Nous livrons des pizzas, distribuons des journaux, remplissons les boîtes aux lettres de publicité, faisons la plonge, des colos, du soutien scolaire, surveillons des internats, informons les usagers des transports, répondons au téléphone... Et bien d’autres choses encore. Entre temps, nous pointons à Pôle Emploi, à la CAF, au CCAS, à la mission locale ; nous cherchons vaille que vaille à suivre un cursus, une formation, une promesse d’échappatoire au « petit boulot alimentaire » qui souvent rythme notre quotidien. Ayant à faire « nos preuves », il est « tout naturel » que nous en venions à travailler gratuitement : stages, évaluation en milieu de travail...

Une multitude de dispositifs sont mis en place pour nous rendre dociles : menaces de suspension des revenus de survie, précarisation des contrats de travail ; mais injonction à donner son temps aux exploiteurs et à travailler à son employabilité (en se rendant disponible aux innombrables évaluations, entretiens, ateliers de coaching et autres stages bénévoles). En même temps tout cela nous empêche d’user de ce temps pour élaborer des formes politiques - émancipatrices, égalitaires et écologiques - d’organisation du vivre-ensemble. C’est à partir d’un tel point de vue que, depuis quelques mois, l’idée d’une grève des chômeurs et des précaires fait son chemin : une grève ayant pour but de s’organiser collectivement pour arrêter la marche forcée imposée aux chômeurs et aux précaires par les institutions, marche forcée qui renforce l’enfermement de chacun dans sa situation individuelle.
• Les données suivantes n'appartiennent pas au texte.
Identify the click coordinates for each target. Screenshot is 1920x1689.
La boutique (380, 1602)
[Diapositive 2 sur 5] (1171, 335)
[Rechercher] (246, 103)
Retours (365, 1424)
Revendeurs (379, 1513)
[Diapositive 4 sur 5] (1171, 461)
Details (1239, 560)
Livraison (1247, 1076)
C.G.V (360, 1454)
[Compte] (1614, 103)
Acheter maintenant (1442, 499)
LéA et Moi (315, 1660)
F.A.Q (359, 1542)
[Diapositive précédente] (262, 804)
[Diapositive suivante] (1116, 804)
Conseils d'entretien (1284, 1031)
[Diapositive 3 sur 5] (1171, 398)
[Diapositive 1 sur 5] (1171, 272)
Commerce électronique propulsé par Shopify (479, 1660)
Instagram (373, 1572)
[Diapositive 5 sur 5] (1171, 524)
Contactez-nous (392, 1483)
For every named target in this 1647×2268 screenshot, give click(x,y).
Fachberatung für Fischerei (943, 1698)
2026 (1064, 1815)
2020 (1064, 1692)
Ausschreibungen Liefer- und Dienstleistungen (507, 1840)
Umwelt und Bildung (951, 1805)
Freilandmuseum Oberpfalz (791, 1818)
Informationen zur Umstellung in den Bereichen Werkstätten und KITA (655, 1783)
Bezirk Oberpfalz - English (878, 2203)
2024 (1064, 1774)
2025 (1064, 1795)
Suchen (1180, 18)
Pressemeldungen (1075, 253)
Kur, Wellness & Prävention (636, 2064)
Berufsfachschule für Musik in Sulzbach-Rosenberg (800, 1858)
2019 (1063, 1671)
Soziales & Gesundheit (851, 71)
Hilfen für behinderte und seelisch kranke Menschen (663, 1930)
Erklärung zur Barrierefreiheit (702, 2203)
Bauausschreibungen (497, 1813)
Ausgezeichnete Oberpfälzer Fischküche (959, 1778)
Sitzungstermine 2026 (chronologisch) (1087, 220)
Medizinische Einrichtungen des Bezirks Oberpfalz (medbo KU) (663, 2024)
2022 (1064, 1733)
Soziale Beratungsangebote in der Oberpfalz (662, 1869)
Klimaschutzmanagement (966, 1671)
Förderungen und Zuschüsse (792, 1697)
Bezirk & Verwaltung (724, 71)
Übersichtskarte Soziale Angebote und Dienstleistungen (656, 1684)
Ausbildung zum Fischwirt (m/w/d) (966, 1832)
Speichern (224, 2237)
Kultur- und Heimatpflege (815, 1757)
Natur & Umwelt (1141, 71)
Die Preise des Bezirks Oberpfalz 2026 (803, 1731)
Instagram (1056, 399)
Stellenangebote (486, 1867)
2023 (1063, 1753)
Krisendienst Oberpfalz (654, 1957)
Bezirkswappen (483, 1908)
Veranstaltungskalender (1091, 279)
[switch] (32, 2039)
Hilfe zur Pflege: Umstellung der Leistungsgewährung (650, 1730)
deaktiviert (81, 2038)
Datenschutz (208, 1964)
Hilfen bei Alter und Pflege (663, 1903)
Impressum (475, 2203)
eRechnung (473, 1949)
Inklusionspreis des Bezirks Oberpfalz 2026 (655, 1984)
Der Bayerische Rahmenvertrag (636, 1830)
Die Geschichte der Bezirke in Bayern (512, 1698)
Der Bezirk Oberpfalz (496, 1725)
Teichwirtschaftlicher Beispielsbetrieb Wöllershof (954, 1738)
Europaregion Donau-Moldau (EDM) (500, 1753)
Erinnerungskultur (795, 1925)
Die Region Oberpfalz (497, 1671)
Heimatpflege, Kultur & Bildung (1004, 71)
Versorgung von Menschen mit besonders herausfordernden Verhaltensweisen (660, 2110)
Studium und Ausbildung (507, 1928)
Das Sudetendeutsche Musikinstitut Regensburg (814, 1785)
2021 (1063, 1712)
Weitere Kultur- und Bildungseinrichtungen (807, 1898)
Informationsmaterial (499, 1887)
Cette grève trouverait alors à s’incarner dans le refus du contrôle, des radiations, des pressions qui s’exercent sur tous ceux qui sont concernés par les réalités du chômage et de la précarité.
Ce mouvement ouvrirait un espace à la diffusion de pratiques individuelles et collectives d’autodéfense et de soustraction vis-à-vis de toutes ces injonctions à l’employabilité, de nous réapproprier de ce dont on a besoin pour vivre, de partager ce que nous produisons. Nous pourrions en profiter pour penser des formes dissidentes d’organisations de nos activités communes car avec d’autres, il est possible d’agir et de gagner en liberté. Se sentir moins seul fait du bien. L’action collective met la culpabilisation à distance et permet de mettre en cause ce que nous subissons. D’une manière plus générale, il est nécessaire de nous organiser parce qu’aucun aménagement de nos vies dans le capitalisme n’est envisageable.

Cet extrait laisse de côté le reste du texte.